No. of vendors Europe Global
1-5 42% 36%
6-10 26% 27%
11-20 21% 22%
21-50 9% 11%
More than 50 2% 3%

Organisations in Europe are managing less security vendors than the global average. 68% are managing less than 10 vendors (compared to 63% globally).

We also asked how challenging it was to manage a multi-vendor environment. 73% of organisations told us it was challenging, 16% said it was “very challenging”.

This may have been the catalyst for consolidation and integration over the past year and would certainly have contributed to overall cybersecurity fatigue levels.

Your security vendors need to be people who aren’t thinking about selling their products, but about protecting your business.

The best way to do that is for security to work as a team. Teams communicate in real time, teams learn from each other, and teams respond as a coordinated unit. Your endpoint security has to work with your network security and with cloud security, and you have to have MFA that speaks to identity and access. And you can only get to securing your business with a platform approach.
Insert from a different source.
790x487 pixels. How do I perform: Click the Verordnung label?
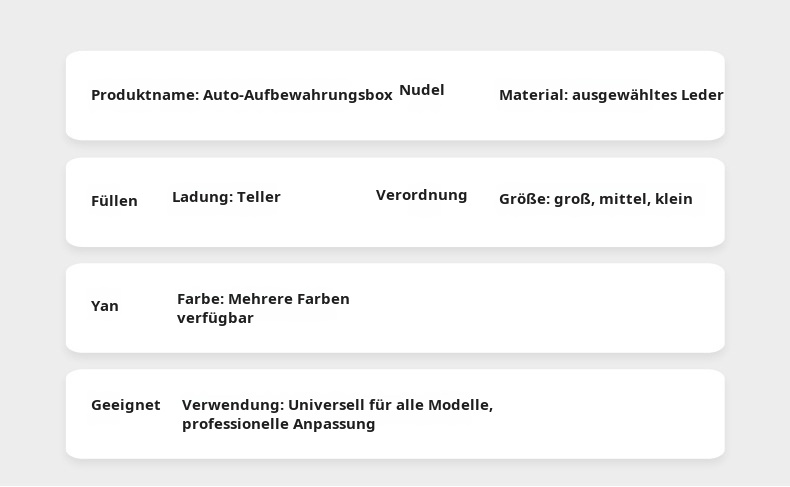coord(421,195)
When that happens, security becomes easier and more effective.   The stats from our 2019 CISO Benchmarks Study, in that organisations are consolidating and integrating their security environments, tell us that efforts towards a “security as a team” approach is paying off.

What’s next? How to keep things simple

Now that some great work has been done to reduce cybersecurity fatigue levels, have more strategy/C-level roles in the boardroom, and integrate environments, what’s next? What can organisations do now to keep on top of the bad guys?

It’s not about adding a load of tools into your environment. Rather, as we’ve seen above, it’s about making life simpler for you and your security teams.  To achieve this, it might be pertinent to consider a Zero Trust approach.

This approach looks to simplify security by looking at three key areas:

  • Workforce (protect your users and their devices against stolen credentials, phishing, and other identity-based attacks)
  • Workload (managing multi cloud environments and contain lateral movement across the network)
  • Workplace (gain insights into users and devices, identify threats and maintain control over all connections in your network).

To secure the workplace, zero trust starts with establishing a level of trust around the identity of the user and what they can access to work within the organisation’s environment. Having checked the device and authenticated the user, the next fundamental element is controlling what doors to what applications they can enter, and what is considered out of bounds.

The Zero Trust approach is about restricting a user so that they can only enter an area which is approved and relevant to their duties.  This all needs to be done with minimal impact on the end user. Introducing difficulty into any security control area just breeds avoidance. What is appealing about the agile and flexible approach is its ability to bring new applications on board wherever they are found – whether running in the cloud, in a local data centre or a third-party application. No matter where the doors are, they can be open or shut from a central point based on a policy.

The crucial thing is to ‘use what you’ve got’ before replacing everything and making sure that it all comes back to the problem you’re trying to solve. At Cisco we’re committed to third party integration so that our customers are better protected. The bad guys are working collaboratively and connected, so we need to make sure, as an industry, that we’re doing the same. Otherwise we will always be playing the hackers’ game, and having the rules dictated to us.